--- START ---
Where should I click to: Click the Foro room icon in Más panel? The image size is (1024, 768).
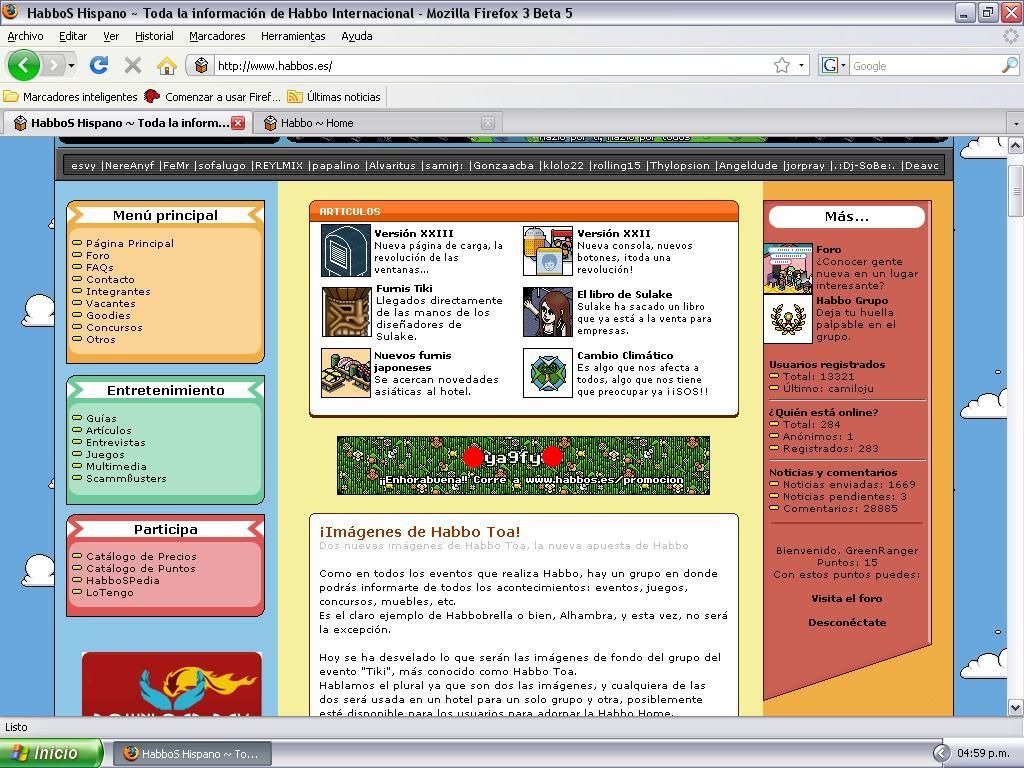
--- END ---
--- START ---
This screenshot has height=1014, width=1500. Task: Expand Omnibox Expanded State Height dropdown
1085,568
--- END ---
--- START ---
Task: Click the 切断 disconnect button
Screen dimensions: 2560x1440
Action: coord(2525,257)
--- END ---
Shift the answer coordinates by 111. Copy out everything from the line with "Task: Click the 切断 disconnect button" through the line with "Action: coord(2525,257)", including the requests, and add 111 to each coordinate in the answers.

Task: Click the 切断 disconnect button
Screen dimensions: 2560x1440
Action: coord(2636,368)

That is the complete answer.